I have recently come across the concept of strengthening an inequality.What I can't understand is why under the same constraints both the strengthened and the original version work.The thing I can't get is how can both of them achieve their equality cases because for instance if both $A \ge 2B$ and $A\ge (2+\sqrt 3)B$ hold I can't see how the first one achieves its equality case.
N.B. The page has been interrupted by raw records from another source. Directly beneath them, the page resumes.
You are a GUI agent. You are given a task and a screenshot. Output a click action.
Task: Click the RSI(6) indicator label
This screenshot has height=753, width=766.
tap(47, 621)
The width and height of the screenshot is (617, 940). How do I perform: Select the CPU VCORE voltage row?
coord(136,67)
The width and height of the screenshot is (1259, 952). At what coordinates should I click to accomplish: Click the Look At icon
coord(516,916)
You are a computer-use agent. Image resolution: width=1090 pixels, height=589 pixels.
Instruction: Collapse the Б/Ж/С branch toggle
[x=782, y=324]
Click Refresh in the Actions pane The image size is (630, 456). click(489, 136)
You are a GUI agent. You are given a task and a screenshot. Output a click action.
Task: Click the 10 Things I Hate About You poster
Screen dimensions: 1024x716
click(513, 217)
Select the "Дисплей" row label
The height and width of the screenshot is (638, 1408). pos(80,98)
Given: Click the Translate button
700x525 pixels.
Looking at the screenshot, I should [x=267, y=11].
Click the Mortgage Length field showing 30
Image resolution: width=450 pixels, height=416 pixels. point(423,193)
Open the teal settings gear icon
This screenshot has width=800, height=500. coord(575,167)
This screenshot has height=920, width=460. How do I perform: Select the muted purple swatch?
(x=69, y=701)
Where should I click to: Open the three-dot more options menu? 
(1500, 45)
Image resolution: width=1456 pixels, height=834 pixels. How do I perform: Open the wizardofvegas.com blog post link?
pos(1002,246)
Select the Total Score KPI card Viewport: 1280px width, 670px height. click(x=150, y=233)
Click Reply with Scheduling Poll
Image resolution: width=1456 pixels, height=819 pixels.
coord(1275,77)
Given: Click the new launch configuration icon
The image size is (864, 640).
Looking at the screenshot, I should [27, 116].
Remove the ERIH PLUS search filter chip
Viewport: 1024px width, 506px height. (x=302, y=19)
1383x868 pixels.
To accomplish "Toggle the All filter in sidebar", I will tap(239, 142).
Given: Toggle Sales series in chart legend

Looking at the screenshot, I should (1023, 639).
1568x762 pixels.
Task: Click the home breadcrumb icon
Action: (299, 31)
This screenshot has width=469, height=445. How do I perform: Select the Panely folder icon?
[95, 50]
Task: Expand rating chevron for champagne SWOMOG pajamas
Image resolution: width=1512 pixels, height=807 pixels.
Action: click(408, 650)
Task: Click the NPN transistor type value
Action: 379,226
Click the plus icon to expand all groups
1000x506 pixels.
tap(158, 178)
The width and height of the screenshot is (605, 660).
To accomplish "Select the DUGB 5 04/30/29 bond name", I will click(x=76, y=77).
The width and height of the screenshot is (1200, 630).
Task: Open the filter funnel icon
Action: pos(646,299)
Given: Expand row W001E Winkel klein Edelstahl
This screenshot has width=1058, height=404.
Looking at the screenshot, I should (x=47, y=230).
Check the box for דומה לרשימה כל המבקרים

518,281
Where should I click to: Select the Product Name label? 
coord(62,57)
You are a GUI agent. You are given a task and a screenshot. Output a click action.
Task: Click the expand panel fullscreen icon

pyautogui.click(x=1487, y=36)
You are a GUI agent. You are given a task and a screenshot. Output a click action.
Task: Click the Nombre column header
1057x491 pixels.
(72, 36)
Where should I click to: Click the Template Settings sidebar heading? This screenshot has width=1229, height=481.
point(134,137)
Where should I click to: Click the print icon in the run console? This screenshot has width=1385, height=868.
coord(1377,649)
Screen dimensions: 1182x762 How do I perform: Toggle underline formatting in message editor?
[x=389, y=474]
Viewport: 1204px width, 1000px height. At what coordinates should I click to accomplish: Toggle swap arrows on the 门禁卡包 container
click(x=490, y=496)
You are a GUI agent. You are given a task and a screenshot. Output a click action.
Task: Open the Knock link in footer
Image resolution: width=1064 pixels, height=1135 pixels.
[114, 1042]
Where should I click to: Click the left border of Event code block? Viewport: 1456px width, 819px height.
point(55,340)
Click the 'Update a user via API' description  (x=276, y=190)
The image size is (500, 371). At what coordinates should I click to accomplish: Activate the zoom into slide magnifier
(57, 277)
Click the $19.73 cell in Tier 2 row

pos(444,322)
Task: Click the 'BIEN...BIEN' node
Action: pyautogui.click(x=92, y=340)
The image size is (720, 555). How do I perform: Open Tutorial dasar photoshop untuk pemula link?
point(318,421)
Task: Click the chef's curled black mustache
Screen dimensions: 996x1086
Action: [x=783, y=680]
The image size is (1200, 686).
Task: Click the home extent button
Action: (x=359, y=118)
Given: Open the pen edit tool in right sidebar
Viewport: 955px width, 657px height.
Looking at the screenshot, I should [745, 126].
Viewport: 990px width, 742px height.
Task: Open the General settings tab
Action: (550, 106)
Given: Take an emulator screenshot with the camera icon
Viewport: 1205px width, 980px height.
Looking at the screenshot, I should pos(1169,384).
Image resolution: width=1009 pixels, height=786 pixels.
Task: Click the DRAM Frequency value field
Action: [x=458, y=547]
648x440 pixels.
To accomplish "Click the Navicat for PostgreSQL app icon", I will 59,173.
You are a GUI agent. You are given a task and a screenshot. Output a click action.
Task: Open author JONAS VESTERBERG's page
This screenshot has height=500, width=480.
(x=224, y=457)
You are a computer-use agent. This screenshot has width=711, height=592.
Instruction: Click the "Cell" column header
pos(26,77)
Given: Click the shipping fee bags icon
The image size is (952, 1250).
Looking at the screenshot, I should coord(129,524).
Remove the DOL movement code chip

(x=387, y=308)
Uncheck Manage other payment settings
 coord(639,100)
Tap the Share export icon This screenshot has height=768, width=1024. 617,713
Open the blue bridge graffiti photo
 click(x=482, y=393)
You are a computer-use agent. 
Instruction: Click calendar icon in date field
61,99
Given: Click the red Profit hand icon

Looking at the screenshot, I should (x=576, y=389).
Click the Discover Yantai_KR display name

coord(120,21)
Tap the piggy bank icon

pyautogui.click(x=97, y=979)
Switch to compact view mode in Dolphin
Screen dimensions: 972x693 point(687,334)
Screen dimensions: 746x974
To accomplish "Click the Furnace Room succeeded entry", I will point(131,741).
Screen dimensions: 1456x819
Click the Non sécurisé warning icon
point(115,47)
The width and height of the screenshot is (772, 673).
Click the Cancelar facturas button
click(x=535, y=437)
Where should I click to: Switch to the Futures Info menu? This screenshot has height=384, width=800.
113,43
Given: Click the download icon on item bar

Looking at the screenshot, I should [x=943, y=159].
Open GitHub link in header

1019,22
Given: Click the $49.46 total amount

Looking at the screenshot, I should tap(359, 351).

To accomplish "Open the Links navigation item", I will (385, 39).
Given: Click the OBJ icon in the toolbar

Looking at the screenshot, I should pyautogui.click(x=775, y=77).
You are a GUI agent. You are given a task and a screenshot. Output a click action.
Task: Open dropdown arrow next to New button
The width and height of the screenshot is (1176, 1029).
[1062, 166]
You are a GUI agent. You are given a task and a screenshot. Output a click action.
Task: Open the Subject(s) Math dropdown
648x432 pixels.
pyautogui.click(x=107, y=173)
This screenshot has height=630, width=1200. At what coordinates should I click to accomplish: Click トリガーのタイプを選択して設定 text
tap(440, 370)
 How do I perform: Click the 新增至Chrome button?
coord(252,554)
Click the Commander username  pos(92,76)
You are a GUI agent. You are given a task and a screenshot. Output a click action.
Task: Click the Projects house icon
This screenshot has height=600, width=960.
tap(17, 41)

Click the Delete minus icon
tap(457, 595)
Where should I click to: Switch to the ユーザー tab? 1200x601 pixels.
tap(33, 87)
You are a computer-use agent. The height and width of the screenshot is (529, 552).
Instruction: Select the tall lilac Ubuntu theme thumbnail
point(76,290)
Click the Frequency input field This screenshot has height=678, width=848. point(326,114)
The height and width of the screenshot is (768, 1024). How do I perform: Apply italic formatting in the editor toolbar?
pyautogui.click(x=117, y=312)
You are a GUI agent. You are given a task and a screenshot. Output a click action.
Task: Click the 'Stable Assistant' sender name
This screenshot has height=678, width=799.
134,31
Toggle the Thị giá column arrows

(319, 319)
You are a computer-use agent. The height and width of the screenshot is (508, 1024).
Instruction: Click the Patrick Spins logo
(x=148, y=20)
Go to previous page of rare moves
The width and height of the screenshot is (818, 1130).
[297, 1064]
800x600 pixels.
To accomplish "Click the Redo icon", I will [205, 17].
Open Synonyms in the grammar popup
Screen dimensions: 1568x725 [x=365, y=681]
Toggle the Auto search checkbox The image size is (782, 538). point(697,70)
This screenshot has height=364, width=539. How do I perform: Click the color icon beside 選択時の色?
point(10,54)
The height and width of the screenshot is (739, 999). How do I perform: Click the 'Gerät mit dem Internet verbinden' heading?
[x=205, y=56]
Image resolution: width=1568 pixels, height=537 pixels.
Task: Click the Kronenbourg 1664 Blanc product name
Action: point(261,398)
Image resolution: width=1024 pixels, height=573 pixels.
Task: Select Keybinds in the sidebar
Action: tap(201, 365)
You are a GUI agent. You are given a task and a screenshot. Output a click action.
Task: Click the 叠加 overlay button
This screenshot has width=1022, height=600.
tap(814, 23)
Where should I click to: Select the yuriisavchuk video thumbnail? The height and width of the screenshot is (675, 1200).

• @Amateur: Do you have a particular problem in mind? Do you refer to geometric inequalities in triangles ? it's where there are lots of "strenghtened" ones. For the strengthened ones, they often are solved by applying a new inequality or consider a new function whereby the existing strategy fails. – DeepSea Sep 2 '18 at 22:24
• @JustAnAmateur Please recall that if the OP is solved you can evaluate to accept an answer among the given, more details HERE – gimusi Oct 23 '18 at 20:53

Let consider

• $A\ge2B$

• $A\ge(2+\sqrt 3)B$

and not that for $B=0$ both reduce to $A\ge 0$ otherwise we have two cases

• $B>0$

$$A\ge(2+\sqrt 3)B \implies A\ge2B$$

• $B<0$

$$A\ge2B \implies A\ge(2+\sqrt 3)B$$

Equality doesn't have to hold in an inequality!

As a basic example, we can say $2 \geq 1$. But we won't ever have $2 = 1$. We can even "strengthen" this inequality: $2 \geq 1.9 = (1 + .09) \cdot 1$. We still never have $2 = 1$ or $2 = 1.9$.

As a more complicated example of non-equalities, we have $x^2 + 1 \geq x$ for all real $x$. In fact, $x^2 + 1$ is strictly greater than $x$ for all real $x$, so we never get $x^2 + 1 = x$.

A "stronger" inequality implies the "weaker" one directly, while the converse is not true in general.

For example, in non-negative numbers $\,\dfrac{x+y}{2} \ge \sqrt{xy}\,$ is a stronger inequality than $\,\sqrt{\dfrac{x^2+y^2}{2}} \ge \sqrt{xy}\,$ because for all non-negative $\,x,y\,$ it holds that $\,\sqrt{\dfrac{x^2+y^2}{2}} \ge \dfrac{x+y}{2}\,$ by the RMS-AM inequality, and therefore $\,\dfrac{x+y}{2} \ge \sqrt{xy} \implies \sqrt{\dfrac{x^2+y^2}{2}} \ge \dfrac{x+y}{2} \ge \sqrt{xy}\,$.

In the equality case $\,x=y\,$ they all match of course $\,\sqrt{\dfrac{x^2+x^2}{2}} = \dfrac{x+x}{2} = \sqrt{x\,x} = x\,$, but in all other cases the inequalities are strict $\,\sqrt{\dfrac{x^2+y^2}{2}} \gt \dfrac{x+y}{2} \gt \sqrt{xy}\,$, so it makes sense to call the "closest matching" inequality "stronger".